THE INPUT:
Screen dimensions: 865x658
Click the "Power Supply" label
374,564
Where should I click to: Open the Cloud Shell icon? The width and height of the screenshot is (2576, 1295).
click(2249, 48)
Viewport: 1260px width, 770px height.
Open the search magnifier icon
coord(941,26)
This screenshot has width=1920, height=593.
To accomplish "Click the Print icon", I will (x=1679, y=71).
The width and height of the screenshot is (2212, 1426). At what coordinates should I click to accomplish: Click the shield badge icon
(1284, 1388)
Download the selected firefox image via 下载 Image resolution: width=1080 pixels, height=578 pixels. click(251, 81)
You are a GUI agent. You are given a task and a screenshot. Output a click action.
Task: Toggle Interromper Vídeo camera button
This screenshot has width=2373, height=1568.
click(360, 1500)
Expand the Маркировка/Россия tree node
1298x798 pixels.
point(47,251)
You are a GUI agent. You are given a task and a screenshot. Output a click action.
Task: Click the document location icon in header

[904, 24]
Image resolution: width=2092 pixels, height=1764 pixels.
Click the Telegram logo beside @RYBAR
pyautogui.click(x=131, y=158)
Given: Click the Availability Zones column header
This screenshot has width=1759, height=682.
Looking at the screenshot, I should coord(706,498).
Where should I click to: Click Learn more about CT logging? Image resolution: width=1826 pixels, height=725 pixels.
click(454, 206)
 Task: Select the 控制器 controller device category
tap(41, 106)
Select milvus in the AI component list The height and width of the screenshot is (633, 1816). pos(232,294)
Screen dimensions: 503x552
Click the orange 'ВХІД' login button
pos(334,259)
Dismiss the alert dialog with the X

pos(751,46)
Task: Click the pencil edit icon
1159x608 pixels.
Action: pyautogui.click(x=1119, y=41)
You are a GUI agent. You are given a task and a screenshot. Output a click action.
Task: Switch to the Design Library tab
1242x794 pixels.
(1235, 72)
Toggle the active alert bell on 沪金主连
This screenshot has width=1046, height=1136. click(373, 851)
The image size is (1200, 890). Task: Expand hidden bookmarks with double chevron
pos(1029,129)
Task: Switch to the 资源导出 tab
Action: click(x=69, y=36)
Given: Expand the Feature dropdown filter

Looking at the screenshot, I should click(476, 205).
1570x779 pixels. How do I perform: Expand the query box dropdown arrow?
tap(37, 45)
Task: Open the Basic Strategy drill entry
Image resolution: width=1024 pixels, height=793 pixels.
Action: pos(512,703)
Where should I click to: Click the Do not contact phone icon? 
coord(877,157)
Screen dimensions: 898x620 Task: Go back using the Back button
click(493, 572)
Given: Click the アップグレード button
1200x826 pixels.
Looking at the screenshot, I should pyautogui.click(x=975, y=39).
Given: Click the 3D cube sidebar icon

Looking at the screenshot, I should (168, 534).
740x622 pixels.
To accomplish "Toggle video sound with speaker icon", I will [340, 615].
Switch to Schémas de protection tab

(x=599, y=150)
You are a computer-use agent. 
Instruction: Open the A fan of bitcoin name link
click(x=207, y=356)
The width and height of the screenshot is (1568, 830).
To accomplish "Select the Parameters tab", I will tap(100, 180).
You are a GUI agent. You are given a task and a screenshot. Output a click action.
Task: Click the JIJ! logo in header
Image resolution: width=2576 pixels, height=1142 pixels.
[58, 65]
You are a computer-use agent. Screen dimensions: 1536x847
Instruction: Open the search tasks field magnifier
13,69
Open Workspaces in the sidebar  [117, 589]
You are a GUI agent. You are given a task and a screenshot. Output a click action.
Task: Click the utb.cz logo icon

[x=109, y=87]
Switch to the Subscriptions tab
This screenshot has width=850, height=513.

EXERCISE OBJECTIVE: Copy out the data without changes, starting with the line containing "Expand the Маркировка/Россия tree node" and going on through the line containing "Action: click(x=69, y=36)", both included.

REPLY:
Expand the Маркировка/Россия tree node
1298x798 pixels.
point(47,251)
You are a GUI agent. You are given a task and a screenshot. Output a click action.
Task: Click the document location icon in header

[904, 24]
Image resolution: width=2092 pixels, height=1764 pixels.
Click the Telegram logo beside @RYBAR
pyautogui.click(x=131, y=158)
Given: Click the Availability Zones column header
This screenshot has width=1759, height=682.
Looking at the screenshot, I should coord(706,498).
Where should I click to: Click Learn more about CT logging? Image resolution: width=1826 pixels, height=725 pixels.
click(454, 206)
 Task: Select the 控制器 controller device category
tap(41, 106)
Select milvus in the AI component list The height and width of the screenshot is (633, 1816). pos(232,294)
Screen dimensions: 503x552
Click the orange 'ВХІД' login button
pos(334,259)
Dismiss the alert dialog with the X

pos(751,46)
Task: Click the pencil edit icon
1159x608 pixels.
Action: pyautogui.click(x=1119, y=41)
You are a GUI agent. You are given a task and a screenshot. Output a click action.
Task: Switch to the Design Library tab
1242x794 pixels.
(1235, 72)
Toggle the active alert bell on 沪金主连
This screenshot has width=1046, height=1136. click(373, 851)
The image size is (1200, 890). Task: Expand hidden bookmarks with double chevron
pos(1029,129)
Task: Switch to the 资源导出 tab
Action: click(x=69, y=36)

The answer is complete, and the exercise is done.